Text shown.
--

Another deviation from the sphere of typical investors is the frequent reference, by the “talking heads” to XYZ making a BET on a certain outcome. The word “bet” very frequently crops up in broadcast and print financial news. It should be obvious that short term traders, trading thousands of shares at a time, in mille-seconds, are “betting” that a stock will rise or fall in value in the very short term (minutes rather than days or months). It has been said (but not proven) that the holding time of securities bought by high frequency traders is less than 10 minutes. If they bet right they win. The typical, prudent investor does research before purchasing a security. It is doubtful that the HFT trader does any material research into the companies they trade and are in every sense gambling on an uncertain outcome that is algorithm based.

What is interesting is the fact that there are both Federal and State anti-gambling laws and 19 states disallow social gambling. The legislative purpose of these laws seem to be to protect the citizens against shady people running card and dice games for their profit or to eliminate the corruption of “fixing” in sports betting. Much has been written about prohibiting on-line, internet betting despite the practical impossibility of effectively stopping it. But, if risking money on an uncertain outcome is gambling, then Wall Street provides the largest casino in the world, although one in which there are numerous rules to protect the investor against misrepresentation and fraud.

HFT is not a strategy available to the typical investor and benefits one specific group rather than all participants. Is it otherwise bad? Probably not unless it is clearly demonstrated that HFT induces a higher degree of volatility into the market than would otherwise exists. But, this research has not been undertaken. One fact, however, jumps out. HFT activity does not appear to add anything to the GNP of the U S. To the extent that lawmakers might come to the conclusion that HFT is a form of gambling they might wish to consider a transaction tax of $0.25 per share or $10 per transaction, whichever is less, on all securities purchased and held for less than 48 hours.

One thing is sure – the stock market does not provide a level playing field.

--

Provided material.
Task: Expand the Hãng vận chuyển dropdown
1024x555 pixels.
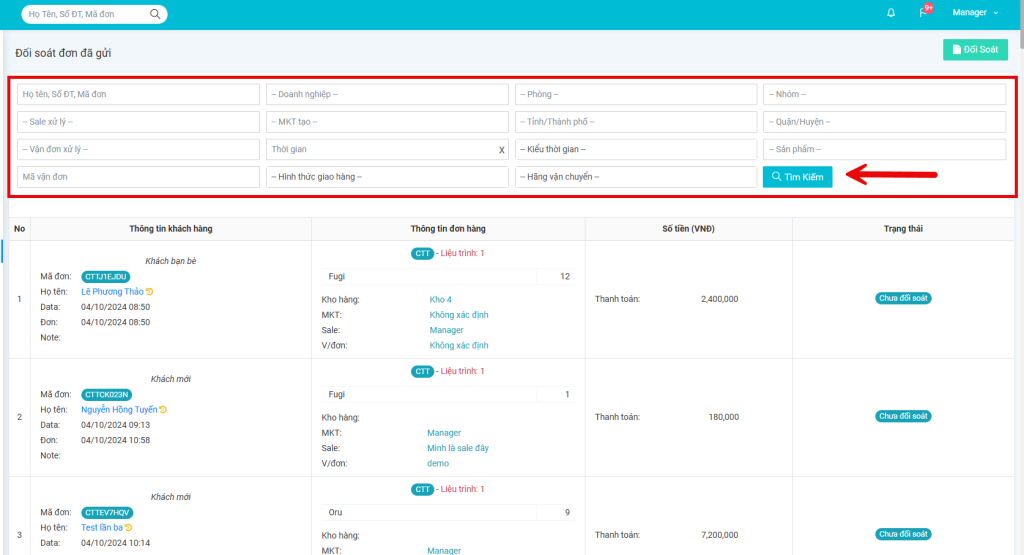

--

Task instructions. Copy everything in the high-frequency trading text above from "HFT is not a" down to "than 48 hours.", word for word.

Complete output.
HFT is not a strategy available to the typical investor and benefits one specific group rather than all participants. Is it otherwise bad? Probably not unless it is clearly demonstrated that HFT induces a higher degree of volatility into the market than would otherwise exists. But, this research has not been undertaken. One fact, however, jumps out. HFT activity does not appear to add anything to the GNP of the U S. To the extent that lawmakers might come to the conclusion that HFT is a form of gambling they might wish to consider a transaction tax of $0.25 per share or $10 per transaction, whichever is less, on all securities purchased and held for less than 48 hours.